Sunday, January 08, 2006

sunday....like a puffer fish.

i feel like a big ole puffer fish today...ahhhh steroids...i hate these things...only 2 more days...i dont think they actually did anything eccept help me put that 10 lbs i worked so hard to get off back on....arrrghhh....oh well. i think ill go to the therapist next week, get a new opinion...i think it has more to do with my actual spine....
this week has sort of rolle on past, not much happening....jim and i had a good chat about school the other day...thanks jim...i think im gonna enrole in the fall for classes...im looking forward to that class room smell, and being so bored in class that i write songs and poems....that is exactly what i need...hahaha. higher education here i come.
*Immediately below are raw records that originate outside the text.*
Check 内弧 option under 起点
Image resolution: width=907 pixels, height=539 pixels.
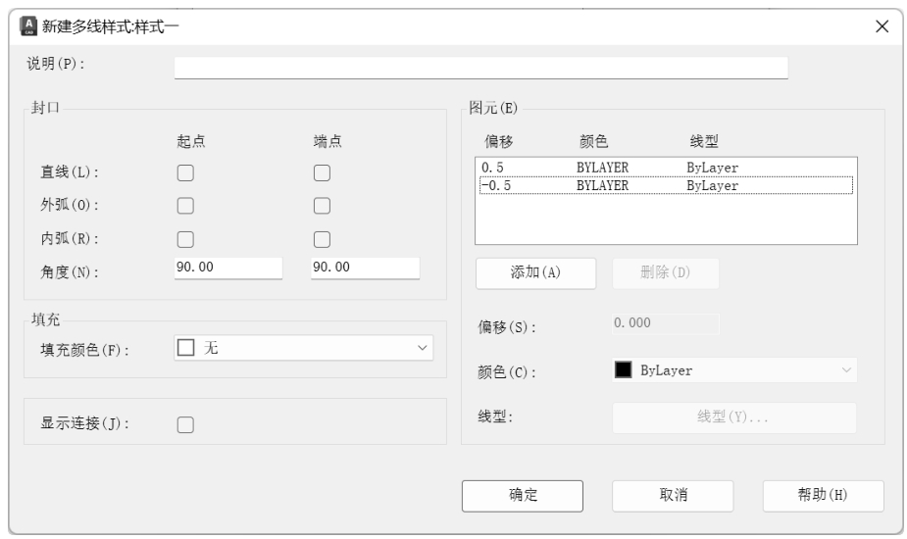[x=184, y=239]
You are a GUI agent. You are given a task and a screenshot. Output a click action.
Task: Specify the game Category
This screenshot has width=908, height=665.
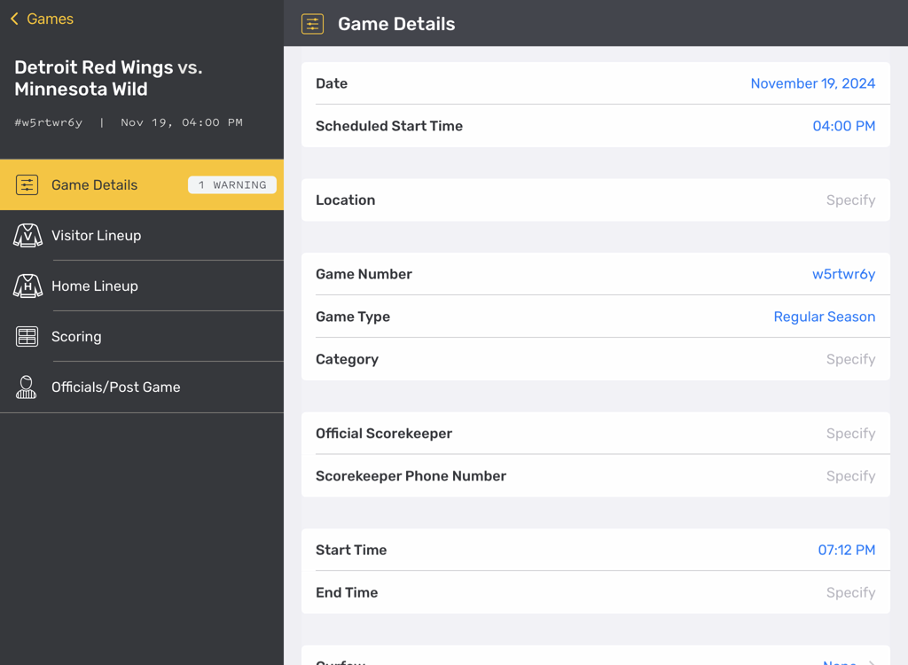(849, 359)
im meeting up with steven to go over some music tonight, i hope it goes well, ive got a list, but im open to whatever..im excited to see how the show is gonna come together...i think im gonna get started on making a
"back drop" of sorts to take with me when i play shows....something made out of sticks, and vines...and little copper birds...or stars. we'll see...
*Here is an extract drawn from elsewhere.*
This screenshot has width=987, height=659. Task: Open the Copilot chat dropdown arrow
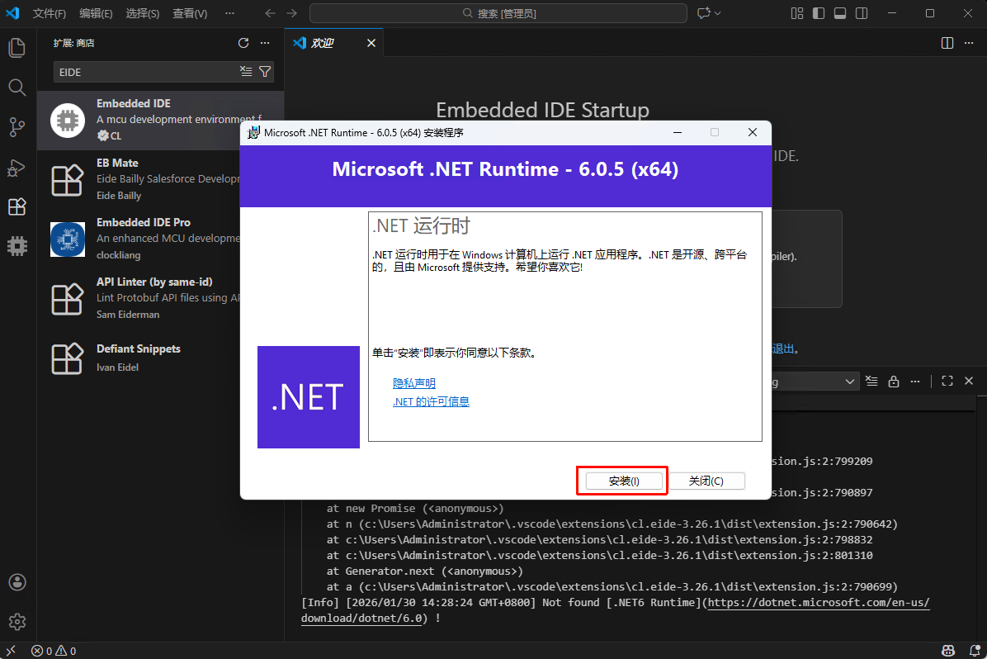pos(717,13)
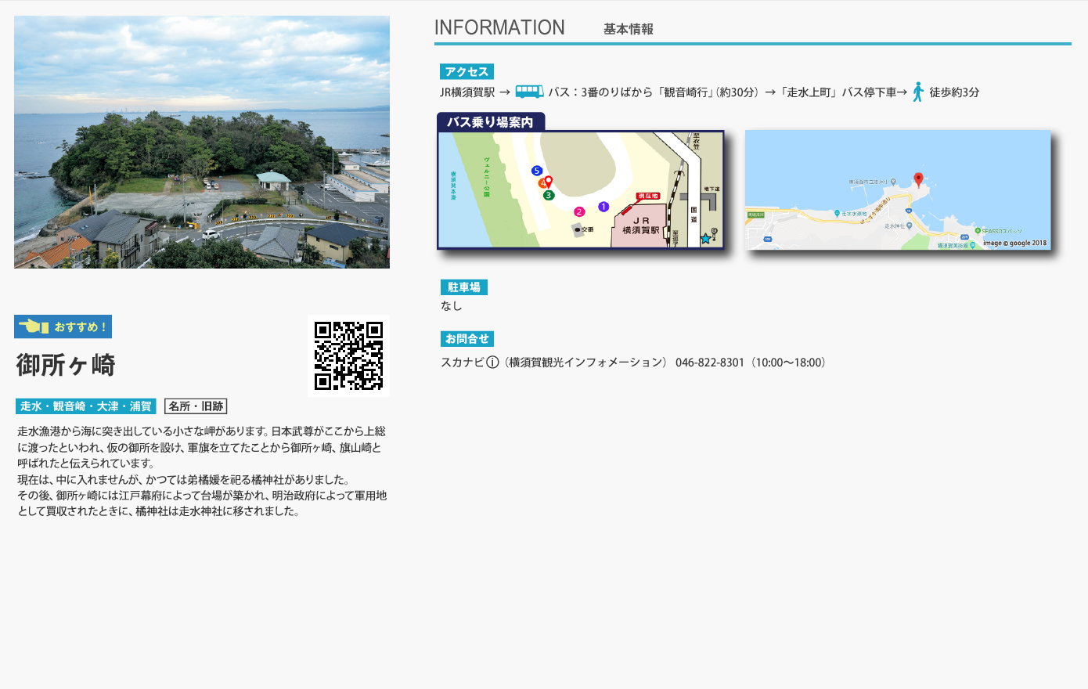Click the 現在地 red label on bus map

point(647,197)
tomorrow im meeting with the ladies to start the captivating study...i realy think it is gonna help in so many ways to connect. a sweet new mama charis is gonna join us, im ver excited she is joining us, she has such a uniqueness about her...very gentle, and real.
i feel so choppy today like a churned up ocean,Image hosted by Photobucket.com just sort of crashing on things...beating out a rythm. but nothing i can make out....
i think ill go do some bead work and loose myself in a stitching daze....

strong like a feather.
b.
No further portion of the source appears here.